In a screen grab taken from video, Pennsylvania Attorney General Josh Shapiro speaks during an Aug. 14, 2018, news conference to release a grand jury on a monthslong investigation into abuse claims spanning a 70-year period in the dioceses of Harrisburg, Pittsburgh, Scranton, Allentown, Greensburg and Erie. (CNS/Reuters video)
Commit to institutional statements of complicity in sexual ignorance, naming institutional sexual dysfunction, and statements that are oriented toward justice for the abused.
As called for by Vatican II and reiterated by Pope Francis, Catholic leadership needs to take seriously the issue of religious sexual shame and highlight the goodness of embodied sexuality. Statements from the hierarchy acknowledging the dynamics of sexual dysfunction in the institution and its complicity in keeping Catholics sexually ignorant can be a groundbreaking starting point for the Catholic Church. It can instill faith that church leaders are aware that there are larger systemic issues related to sexuality and that it has played an important part in facilitating a Catholic culture of sexuality that does not acknowledge and revere the sexual goodness of all people. I understand this is a very large step, but it can be incredibly meaningful to those harmed by a Catholic abuse of sexuality.
There are victims who still are not being heard. Adult survivors are being told by Catholic leaders that their abuse “doesn’t count.” Not only do official statements need to address all types of sexual abuse, but victims, survivors and copers should be included in the process from beginning to end. Commitment to taking a trauma-informed approach throughout this process means committing to asking how victims feel they have been validated and heard throughout this process.
Continue this interdisciplinary collaboration.
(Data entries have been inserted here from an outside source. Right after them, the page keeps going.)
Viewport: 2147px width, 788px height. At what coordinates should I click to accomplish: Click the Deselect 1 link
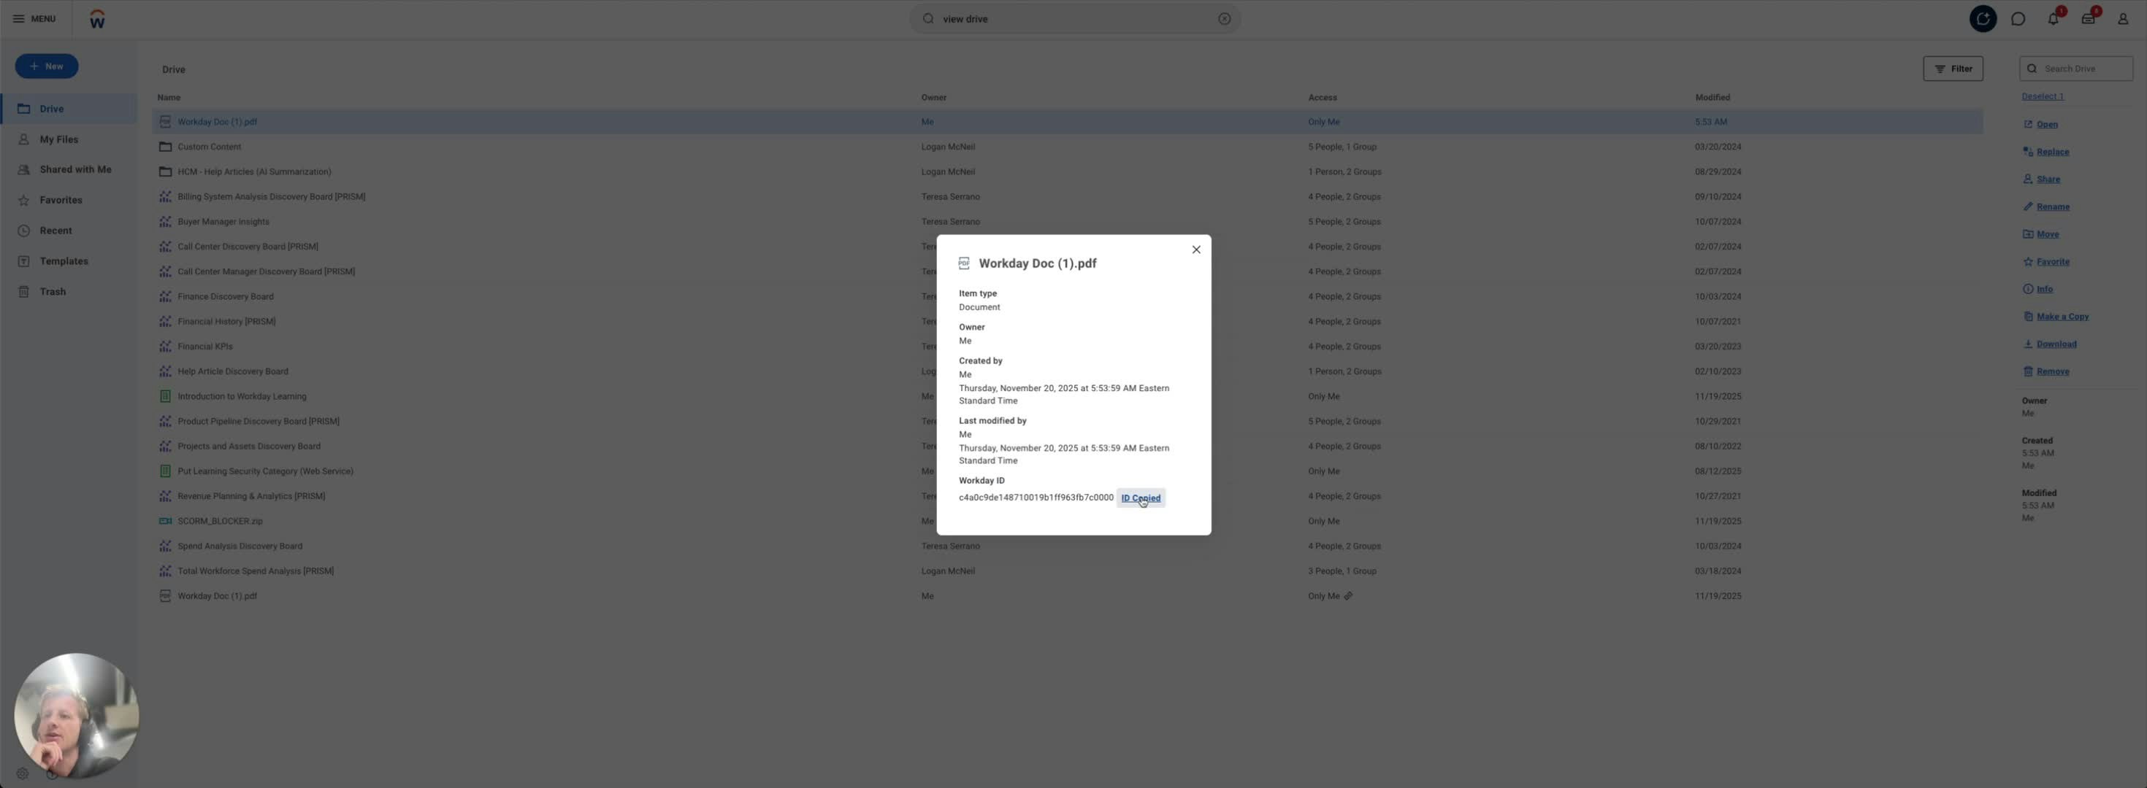[2042, 96]
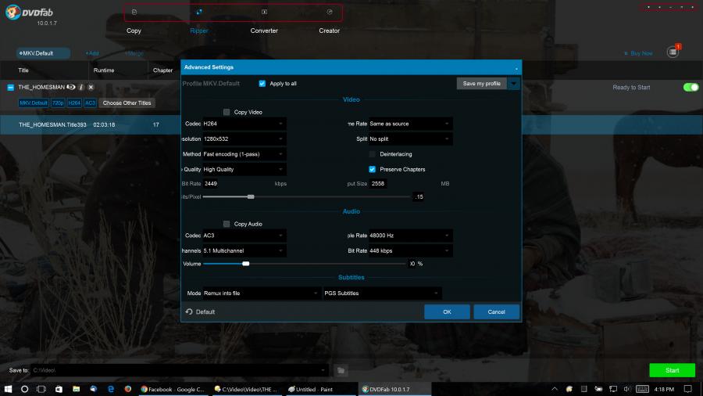Screen dimensions: 703x396
Task: Browse for the output folder icon
Action: point(341,370)
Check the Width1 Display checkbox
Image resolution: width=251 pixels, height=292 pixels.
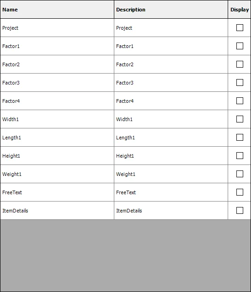click(x=240, y=119)
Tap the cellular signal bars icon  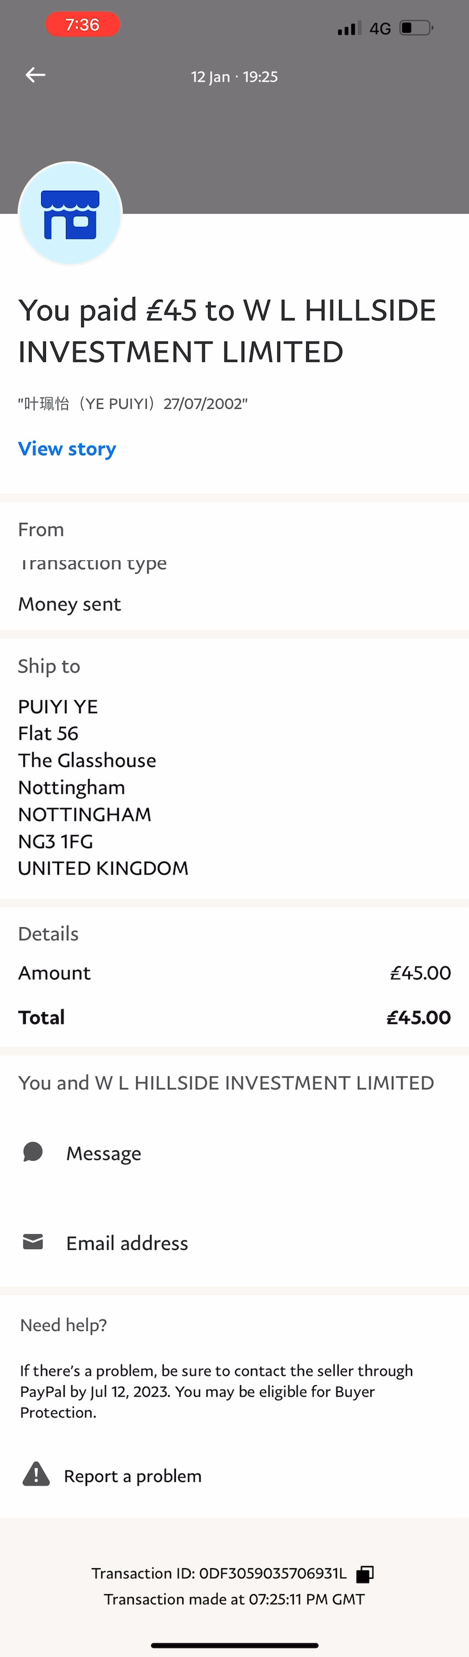click(349, 28)
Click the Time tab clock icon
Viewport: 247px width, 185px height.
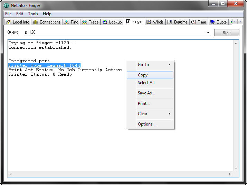[x=194, y=22]
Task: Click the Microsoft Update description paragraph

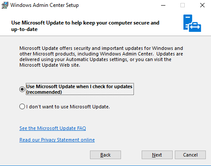Action: (101, 56)
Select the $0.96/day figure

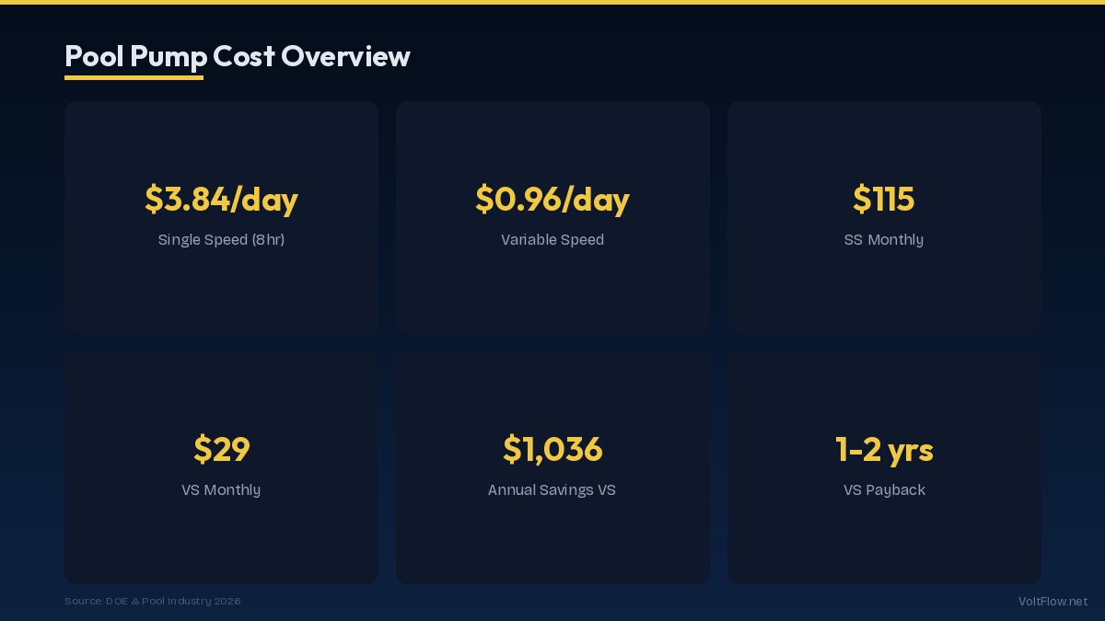tap(553, 199)
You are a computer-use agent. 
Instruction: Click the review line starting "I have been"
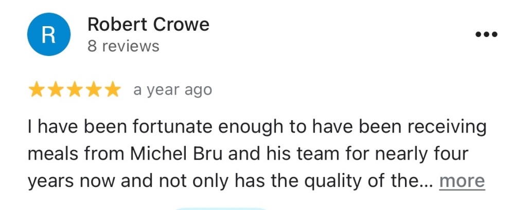tap(257, 126)
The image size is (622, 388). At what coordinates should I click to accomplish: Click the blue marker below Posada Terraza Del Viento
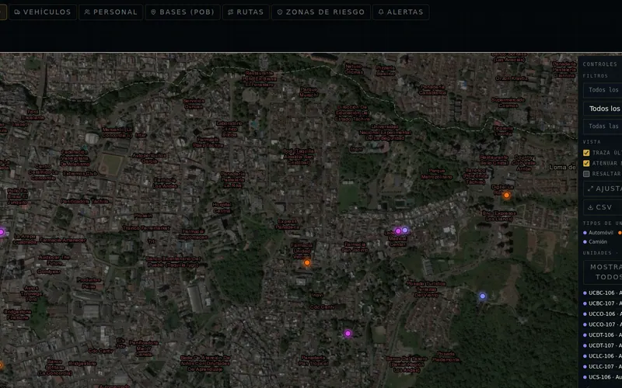[482, 296]
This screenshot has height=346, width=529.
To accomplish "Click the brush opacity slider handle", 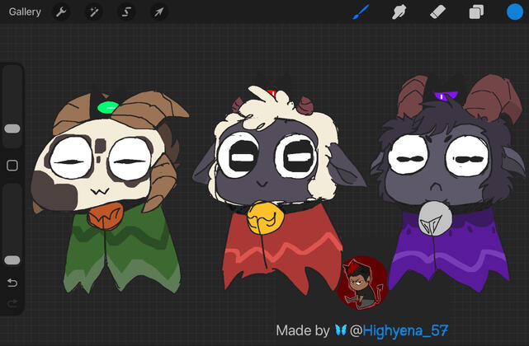I will pos(12,260).
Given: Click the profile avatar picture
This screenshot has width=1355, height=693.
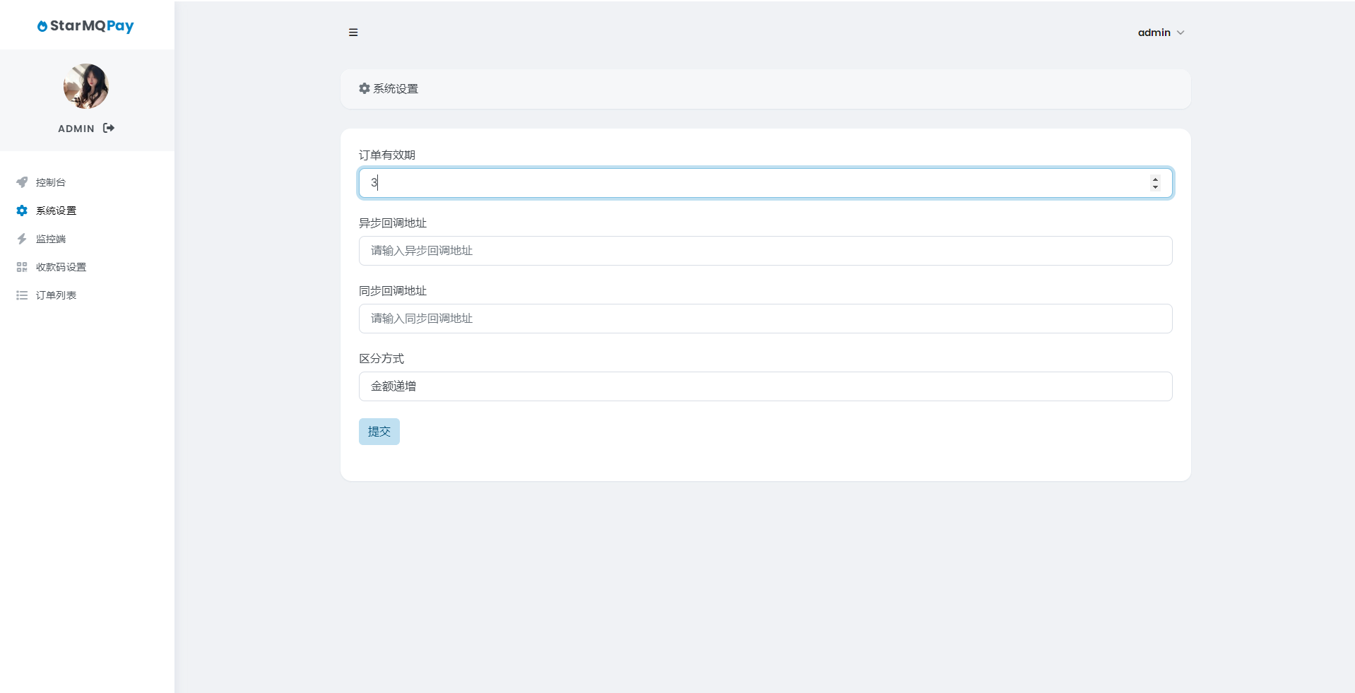Looking at the screenshot, I should point(85,85).
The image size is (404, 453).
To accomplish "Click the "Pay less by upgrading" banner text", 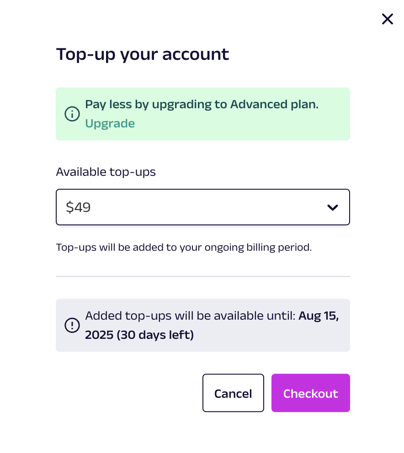I will pyautogui.click(x=202, y=104).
Therapists, clergy, sociologists, economists, organizational theorists, theologians, formators and trainers attended the Fordham conference. This grant gifted the church with the opportunity for interdisciplinary collaboration on this extremely important matter. From this work came great pieces on practical steps that can be taken on institutional levels. We need to continue this work and bring even more scholarship into the fold.
Of the many ways interdisciplinary collaboration is important, the church needs to take a critical look at Catholic sexual theology and the sexual health literature about issues related to sexual integration—or being able to grow into sexually healthy adults. Our understanding of human sexuality has grown immensely in the last 100 years, and we must incorporate what we’ve learned into our Catholic sexual theology.
Refocusing our attention on healthy sexuality encompasses abuse prevention and so much more. A sexually healthy church is a safer church. Until we make this a focus in the Catholic church, our abuse of sexuality will continue to produce faith-based sexual abusers — a fundamental contraction of the Gospel.
As a community, we must continue finding solutions toward becoming a sexually healthy people to end sexual abuse in the Catholic Church and beyond. Working toward the common good is part of our Catholic faith. As St. John Paul II wisely observes in his encyclical Sollicitudo Rei Socialis, we do this “because we are all really responsible for all.”